GOAL: Please list every person and party that the Ocean Defence text below says Australian surfers asked to respond to their concerns.

EXCERPTED TEXT:
════════════════════
Surfers formed the environmental organisation Ocean Defence earlier this year. It has its headquarters in Hobart. Ocean Defence does not accept government funding and represents the environmental and cultural aspirations of 2.3 million Australian surfers.

Ocean Defence lawyer, Mike Morehead, says:
"Latest figures reveal that commercial fishing and aquaculture contribute $1.8 billion to the Australian economy, the offshore petroleum industry $7.8 billion and the domestic marine tourism and recreation industry $15.2 billion. Surfing contributes around $5 billion to the Australian economy, entitling it to a say in any decisions made on strategies for ocean use."

Today, Australian surfers, through Ocean Defence, requested John Howard, Kim Beazley, Bob Brown, Pauline Hanson and the Democrats respond to the following concerns in order that the surfers of Australia can consider who to vote for in the forthcoming Federal Election:

1. Urgent need to start the process of healing of relations between aboriginal and non-aboriginal Australians. All surfers acknowledge that aboriginal people were the original custodians of Australia, that the beaches, reefs and point-breaks that provide surfable waves existed for many millennia in pristine condition under aboriginal stewardship, and that it is the colonising Europeans that have to take responsibility for trashing what they found here.   

2. Urgent need for a National Ocean Commission to oversee the implementation of no-take, no-mining, no-pollution marine reserves. All political parties say they favour more marine reserves but there is no overall policy, no final aims and no timetable for the process.

3. Urgent national audit of National Heritage Trust funding recipients because in Tasmania for example, the largest Coast and Clean Seas sum by far (ten times more than the average) is reported to have gone to Australian Bulk Minerals to repaint their Port Latta facility. The greenwash must stop - Australians are not stupid.

4. Urgent stock-assessments of the 100 main fish species commercially fished in Australian waters because today the status of at least 59 of these fish species is unknown and at the very least Southern Bluefin Tuna must be acknowledged as "critically endangered".
════════════════════
DATA SEGMENT:
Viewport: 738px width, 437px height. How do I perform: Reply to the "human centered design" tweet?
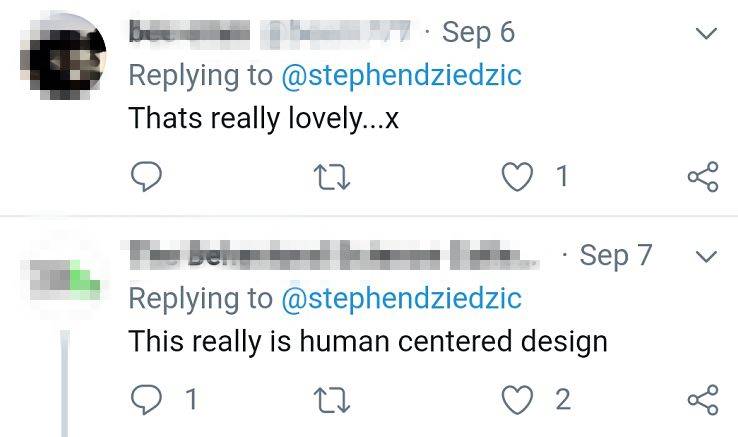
════════════════════
COMPLETED TASK:
John Howard
Kim Beazley
Bob Brown
Pauline Hanson
The Democrats